"Masih menulis di Kompasiana?"
Iya, masih. Ada beberapa teman yang heran. Mungkin karena dianggap cukup lama juga saya bergabung di Kompasiana.
Sebetulnya, sebelum Kompasiana berdiri tahun 2008, saya sudah mengenal cikal bakal (kalau boleh disebut begitu) Kompasiana , yang merupakan salah satu blog terbesar di dunia.
Pada satu masa di tahun 2005, saya berada di negara Paman Sam, mengikuti suami yang ditugaskan di sana. Saat itu saya baru pindah, belum punya anak, begitu juga teman. Kegiatan saya saat suami kerja hanya jalan-jalan di sekitar kompleks perumahan, ngobrol dengan keluarga dan teman yang jauh lewat Skype, dan mencari bacaan menarik di internet.
Mata saya menemukan tulisan menarik di Rubrik Kesehatan Kompasdotcom, yang diasuh oleh Zeverina (alm). Ada beberapa artikel yang ditulis oleh orang Indonesia dari berbagai negara, isinya beragam, pengalaman, budaya, culture shock, dan banyak lagi.

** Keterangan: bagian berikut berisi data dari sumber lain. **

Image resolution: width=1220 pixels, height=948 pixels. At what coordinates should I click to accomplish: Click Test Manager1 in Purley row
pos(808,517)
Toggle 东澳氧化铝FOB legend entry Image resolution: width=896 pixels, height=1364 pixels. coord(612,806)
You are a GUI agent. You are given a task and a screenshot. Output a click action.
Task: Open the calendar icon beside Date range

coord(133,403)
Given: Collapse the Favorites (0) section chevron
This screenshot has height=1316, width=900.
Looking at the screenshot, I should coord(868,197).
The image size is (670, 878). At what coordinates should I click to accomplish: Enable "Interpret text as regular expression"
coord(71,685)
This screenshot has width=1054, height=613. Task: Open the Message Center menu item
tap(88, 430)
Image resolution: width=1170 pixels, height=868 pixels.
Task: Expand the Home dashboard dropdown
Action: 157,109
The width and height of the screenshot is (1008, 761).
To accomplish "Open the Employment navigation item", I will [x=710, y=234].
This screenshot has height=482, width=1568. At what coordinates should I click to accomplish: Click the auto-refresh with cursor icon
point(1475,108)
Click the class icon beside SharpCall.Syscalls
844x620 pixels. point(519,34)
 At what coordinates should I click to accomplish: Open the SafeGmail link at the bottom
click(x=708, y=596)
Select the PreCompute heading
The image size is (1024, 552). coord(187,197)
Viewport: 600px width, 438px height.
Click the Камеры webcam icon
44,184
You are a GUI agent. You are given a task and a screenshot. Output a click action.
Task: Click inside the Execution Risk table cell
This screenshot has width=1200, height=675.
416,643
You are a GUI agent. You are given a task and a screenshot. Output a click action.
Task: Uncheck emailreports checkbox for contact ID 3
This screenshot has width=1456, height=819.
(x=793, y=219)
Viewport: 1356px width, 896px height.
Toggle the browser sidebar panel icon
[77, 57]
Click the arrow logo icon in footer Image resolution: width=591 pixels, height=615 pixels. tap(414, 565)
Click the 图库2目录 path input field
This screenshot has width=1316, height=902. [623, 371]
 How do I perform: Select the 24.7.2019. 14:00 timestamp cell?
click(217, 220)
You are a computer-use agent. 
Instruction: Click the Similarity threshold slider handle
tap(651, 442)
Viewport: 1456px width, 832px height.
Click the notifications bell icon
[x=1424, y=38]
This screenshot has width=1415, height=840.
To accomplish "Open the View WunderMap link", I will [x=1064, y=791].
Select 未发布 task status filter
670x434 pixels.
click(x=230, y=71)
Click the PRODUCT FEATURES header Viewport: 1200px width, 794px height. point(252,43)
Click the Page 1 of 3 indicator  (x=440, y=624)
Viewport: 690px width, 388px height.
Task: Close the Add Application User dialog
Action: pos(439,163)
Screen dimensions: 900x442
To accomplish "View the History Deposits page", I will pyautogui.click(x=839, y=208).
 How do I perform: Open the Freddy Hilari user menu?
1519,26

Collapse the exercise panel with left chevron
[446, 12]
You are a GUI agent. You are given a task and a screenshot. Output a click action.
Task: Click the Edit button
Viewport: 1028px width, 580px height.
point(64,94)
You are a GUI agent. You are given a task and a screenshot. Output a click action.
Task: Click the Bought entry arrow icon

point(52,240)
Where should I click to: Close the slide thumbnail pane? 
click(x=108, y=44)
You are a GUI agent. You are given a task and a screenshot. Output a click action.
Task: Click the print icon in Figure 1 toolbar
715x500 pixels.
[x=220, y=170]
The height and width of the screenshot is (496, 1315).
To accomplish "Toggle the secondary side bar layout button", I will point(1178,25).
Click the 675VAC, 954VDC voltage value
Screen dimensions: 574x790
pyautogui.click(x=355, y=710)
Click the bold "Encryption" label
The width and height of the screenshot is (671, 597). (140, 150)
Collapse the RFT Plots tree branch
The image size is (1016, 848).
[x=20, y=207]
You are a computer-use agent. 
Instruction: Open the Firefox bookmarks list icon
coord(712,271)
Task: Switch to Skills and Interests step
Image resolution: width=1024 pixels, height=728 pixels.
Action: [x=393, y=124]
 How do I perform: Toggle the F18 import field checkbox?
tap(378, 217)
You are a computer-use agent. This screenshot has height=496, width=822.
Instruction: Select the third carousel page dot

Hari-hari saya di negeri baru saat itu menjadi lebih segar, bisa membaca kisah para perantau dari berbagai penjuru dunia. Awalnya, saya hanya menjadi pembaca, sesekali menyapa dan meninggalkan komentar. Lama-kelamaan saya mencoba mengirim tulisan ke redaksi.
Senang sekali jika tulisan yang dikirim lolos dan ditayangkan.Â
Imbalannya? Tidak ada imbalan berupa uang. Akan tetapi, ada imbalan lain yang nilainya lebih dari uang. Saya banyak mengenal teman baru, bahkan sebagian masih saling berhubungan hingga sekarang. Beberapa dari mereka pernah bertemu langsung, tetapi banyak yang belum. Salah satunya adalah Kompasianer Sirpa di Kalifornia. "Hai, Pak Sirpa!"
Kisah dipersingkat. Rubrik Kesehatan di Kompas akhirnya menjadi Kolom Kita (KoKi). Lalu, entah apa yang terjadi (saya tidak mengikuti), Koki berpisah dengan Kompas dan berdiri sendiri. Saya terus mengikuti dan menulis di Koki.
Tahun 2008, Kompasiana berdiri. Saya tidak mendaftar saat itu. Alasannya, tiba-tiba saya kehilangan gairah untuk menulis selama beberapa tahun. Itu terjadi setelah berpulangnya ibu dan ayah saya pada 2008 dan 2009.